A vibrant, customizable burrito bowl featuring roasted sweet potatoes, black beans, rice, and fresh toppings. Naturally vegan and perfect for weeknight dinners or meal prep.
Prep Time 15 minutes
Cook Time 30 minutes
Total Time 45 minutes
Servings: 4 portions
Course: Dinner, Main Course
Cuisine: American, Mexican
Calories: 320

Ingredients
  

  • 2 large sweet potatoes about 1.5 lbs, peeled and diced into 1-inch cubes
  • 1 can (15 oz) black beans rinsed and drained
  • 1 cup cooked rice any variety
  • 1 small red onion thinly sliced
  • 1 cup corn kernels fresh, frozen, or canned
  • 1 ripe avocado sliced or cubed
  • 1 cup cherry tomatoes halved
  • 1 lime cut into wedges
  • 1/4 cup fresh cilantro chopped
  • 2 tablespoons olive oil
  • 1 teaspoon ground cumin
  • 1 teaspoon chili powder
  • Salt and pepper to taste

Equipment

  • Baking sheet
  • Mixing bowl
  • Fork
  • Knife and cutting board

Method
 

  1. Preheat your oven to 425°F. Toss the diced sweet potatoes with olive oil, cumin, chili powder, salt, and pepper in a large bowl until evenly coated.

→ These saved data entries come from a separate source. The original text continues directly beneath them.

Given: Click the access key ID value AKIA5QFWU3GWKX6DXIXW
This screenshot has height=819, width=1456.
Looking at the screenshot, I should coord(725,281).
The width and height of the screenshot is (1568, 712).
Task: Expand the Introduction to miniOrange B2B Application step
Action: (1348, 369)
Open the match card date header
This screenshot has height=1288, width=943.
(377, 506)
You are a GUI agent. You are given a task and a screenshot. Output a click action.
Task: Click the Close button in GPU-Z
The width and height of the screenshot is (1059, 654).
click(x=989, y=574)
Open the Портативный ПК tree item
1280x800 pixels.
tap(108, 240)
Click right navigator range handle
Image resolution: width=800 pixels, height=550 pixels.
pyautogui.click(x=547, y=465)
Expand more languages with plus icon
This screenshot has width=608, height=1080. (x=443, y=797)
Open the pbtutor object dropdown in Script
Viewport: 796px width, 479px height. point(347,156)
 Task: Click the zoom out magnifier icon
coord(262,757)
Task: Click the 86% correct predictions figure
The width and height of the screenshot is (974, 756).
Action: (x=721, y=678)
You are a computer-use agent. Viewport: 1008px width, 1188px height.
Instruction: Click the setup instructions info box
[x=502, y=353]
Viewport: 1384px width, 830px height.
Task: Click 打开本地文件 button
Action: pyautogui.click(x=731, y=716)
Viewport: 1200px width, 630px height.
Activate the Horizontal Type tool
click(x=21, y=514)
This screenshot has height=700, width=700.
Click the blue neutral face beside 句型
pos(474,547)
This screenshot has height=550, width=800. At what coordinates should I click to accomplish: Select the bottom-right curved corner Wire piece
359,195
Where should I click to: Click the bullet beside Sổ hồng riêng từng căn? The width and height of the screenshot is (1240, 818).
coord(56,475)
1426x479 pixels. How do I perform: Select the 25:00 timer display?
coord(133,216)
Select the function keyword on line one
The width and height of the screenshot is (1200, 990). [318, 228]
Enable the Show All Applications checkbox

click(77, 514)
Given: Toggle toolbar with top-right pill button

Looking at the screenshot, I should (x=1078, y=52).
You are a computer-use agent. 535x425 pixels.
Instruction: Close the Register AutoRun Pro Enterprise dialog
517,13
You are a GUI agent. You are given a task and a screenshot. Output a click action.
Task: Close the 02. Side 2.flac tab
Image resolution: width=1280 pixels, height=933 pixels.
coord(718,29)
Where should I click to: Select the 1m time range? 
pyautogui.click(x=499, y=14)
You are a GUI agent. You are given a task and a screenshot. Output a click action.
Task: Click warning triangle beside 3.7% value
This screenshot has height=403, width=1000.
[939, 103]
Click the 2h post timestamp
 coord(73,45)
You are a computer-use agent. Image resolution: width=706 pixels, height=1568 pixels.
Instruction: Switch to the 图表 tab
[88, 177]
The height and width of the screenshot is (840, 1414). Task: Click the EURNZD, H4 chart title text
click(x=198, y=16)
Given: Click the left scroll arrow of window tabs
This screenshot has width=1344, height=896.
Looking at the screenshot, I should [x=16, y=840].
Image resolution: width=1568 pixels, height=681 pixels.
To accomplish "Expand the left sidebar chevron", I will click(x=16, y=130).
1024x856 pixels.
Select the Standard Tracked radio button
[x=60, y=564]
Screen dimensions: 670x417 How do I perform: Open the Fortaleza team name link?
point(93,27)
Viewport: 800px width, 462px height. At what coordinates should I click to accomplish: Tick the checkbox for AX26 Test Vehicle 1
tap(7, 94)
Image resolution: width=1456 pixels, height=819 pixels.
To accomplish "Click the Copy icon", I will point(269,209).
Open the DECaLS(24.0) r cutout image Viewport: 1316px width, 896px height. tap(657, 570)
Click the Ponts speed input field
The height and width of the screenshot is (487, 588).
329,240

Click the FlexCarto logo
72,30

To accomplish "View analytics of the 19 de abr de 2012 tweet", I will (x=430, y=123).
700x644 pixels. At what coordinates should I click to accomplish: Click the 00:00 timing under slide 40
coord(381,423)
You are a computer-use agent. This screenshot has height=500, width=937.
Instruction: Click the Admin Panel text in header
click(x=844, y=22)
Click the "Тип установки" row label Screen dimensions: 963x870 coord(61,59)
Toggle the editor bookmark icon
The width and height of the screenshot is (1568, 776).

Spread them in a single layer on a baking sheet, making sure there's space between each cube for proper air circulation.
  2. Roast the sweet potatoes for 25 to 30 minutes, flipping them halfway through with a spatula. You're looking for golden-brown edges and fork-tender centers.
  3. While the sweet potatoes roast, cook your rice according to package directions (this typically takes 15-20 minutes for white rice, 40-45 for brown rice). Once done, fluff it gently with a fork and cover it to keep warm.
  4. Prepare your toppings by slicing the red onion, halving the cherry tomatoes, draining the black beans and corn, and chopping the cilantro. Slice the avocado just before assembling to prevent browning.
  5. Assemble your bowls by starting with a generous scoop of warm rice as the base. Arrange the roasted sweet potatoes, black beans, corn, red onion, cherry tomatoes, and avocado in sections over the rice. Finish with fresh cilantro and a generous squeeze of lime juice. Add hot sauce or salsa if desired.

Notes

Store components separately in airtight containers for up to 4 days. Sweet potatoes, rice, and beans can be frozen for up to 2 months. Do not freeze avocado and tomatoes. Reheat warm components with a splash of water before adding fresh toppings.